Still, the survey found considerable doubt among Muslim publics that al Qaeda was responsible for the 9/11 attacks in America.

And though most resist the idea of attacks on civilians, the survey found that significant majorities are backing some of al Qaeda's goals, including to "stand up to America and affirm the dignity of the Islamic people"; to "require Islamic countries to impose a strict application of Sharia" (Islamic) law; and to "keep western values out of Islamic countries."

Though a deep gulf separates typical worldviews in the United States and these Islamic nations, the survey results do show strong support among Muslims for greater trade and interaction with the rest of the world and for having "a democratic political system."

In-home interviews for the study were conducted between December 2006 and February 2007. The sample size was 1,000 or more people each in Egypt, Indonesia, and Morocco, and 611 in Pakistan--in all cases large enough so that the findings are considered statistically reliable.

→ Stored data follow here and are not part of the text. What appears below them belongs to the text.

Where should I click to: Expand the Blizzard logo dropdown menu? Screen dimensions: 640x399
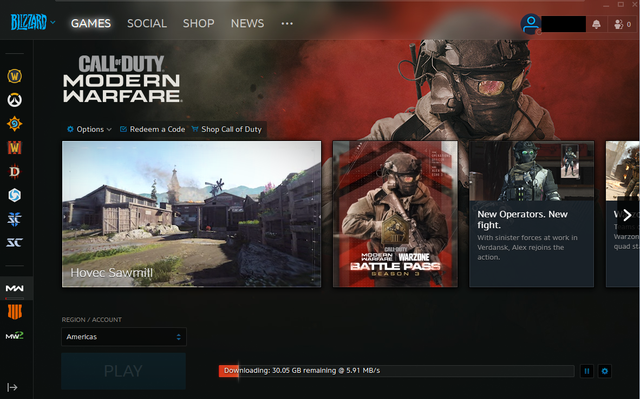pos(33,22)
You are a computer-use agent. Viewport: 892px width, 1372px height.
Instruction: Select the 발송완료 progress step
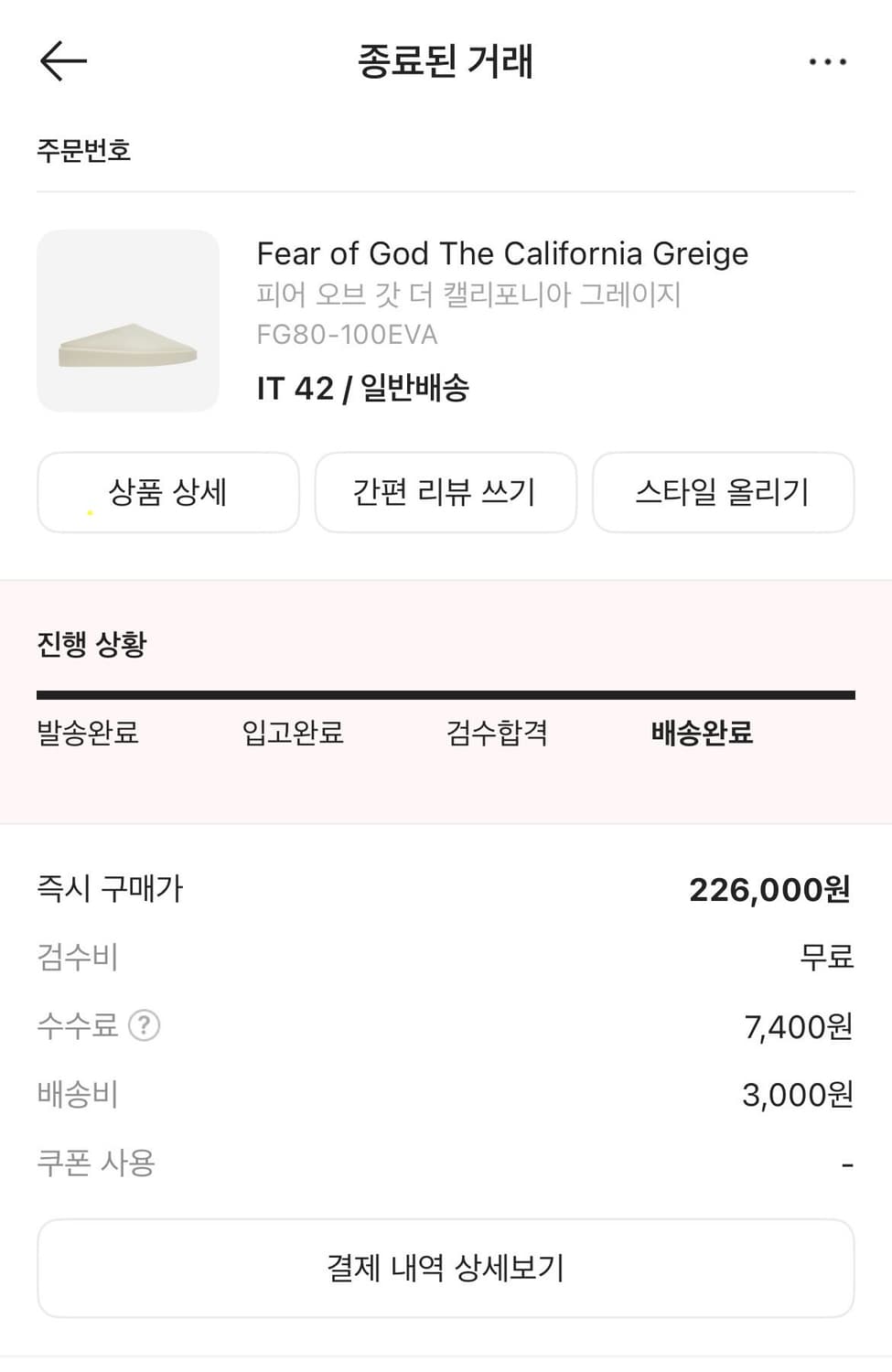[88, 733]
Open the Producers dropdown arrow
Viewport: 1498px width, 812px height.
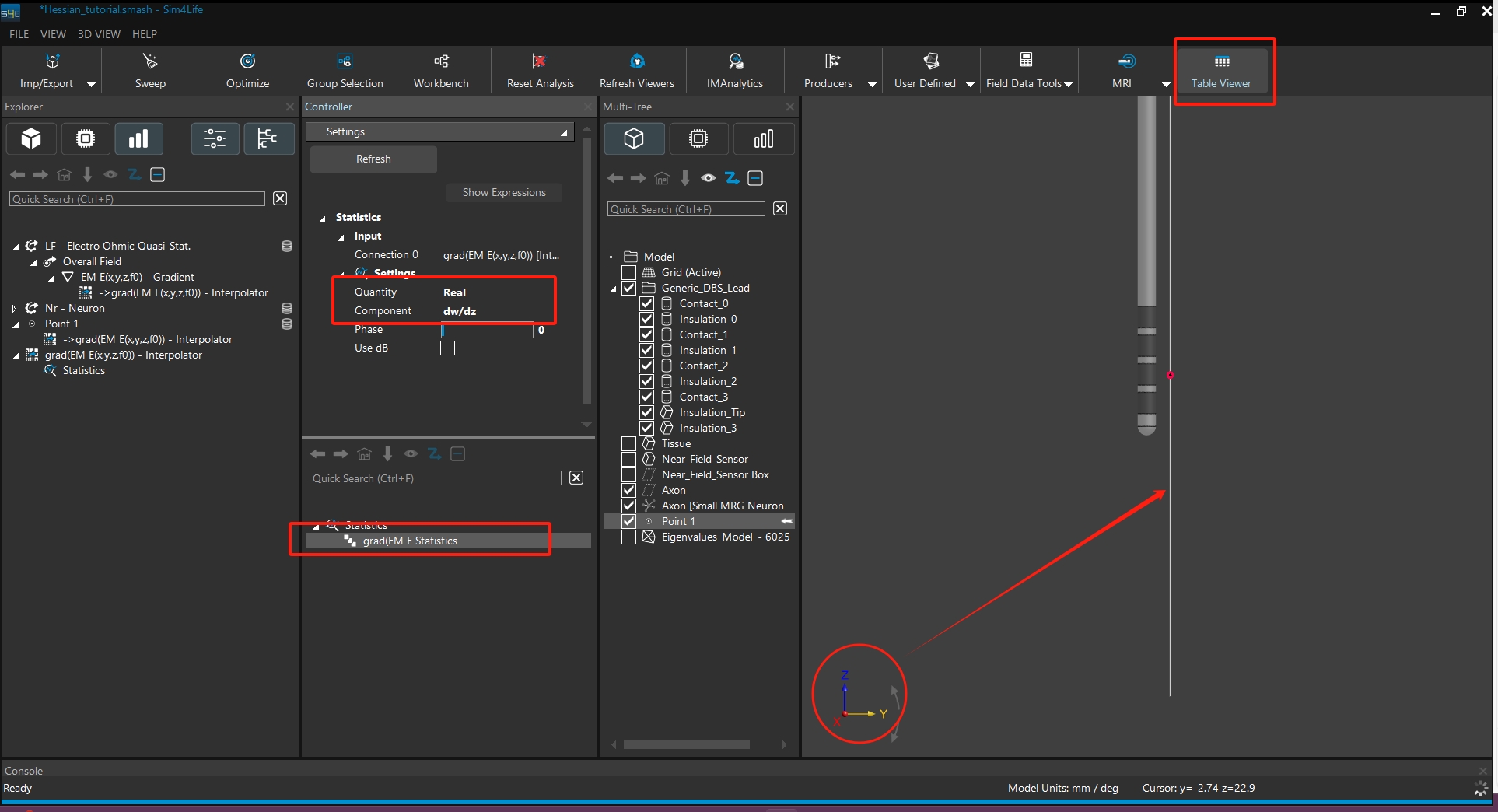coord(871,84)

To: Steve Lokness who wrote (37790)5/24/2007 12:48:38 AM
From: Elroy  Read Replies (2) | Respond to of 541933
 
Roughly 8 in 10 people surveyed in Egypt, Indonesia, Morocco, and Pakistan agreed that the United States is trying to "weaken and divide the Islamic world."

The question isn't really fair. There is no "Islamic world", there is an Islamic religion. The question should compare nations (eg, US vs. Egypt), or compare the religions ("Christian world" with the "Islamic world"), since that comparison makes more sense.

The way it is phrased it seems intuitive that the US government (composed mainly of Christians and dedicated to separating religion from civil) law would be seen as opposed to Islam, where sharia law mandates religious behaviour. How could the US not be seens as trying to weaken religious/sharia law - the separation of church and state is part of our constitution.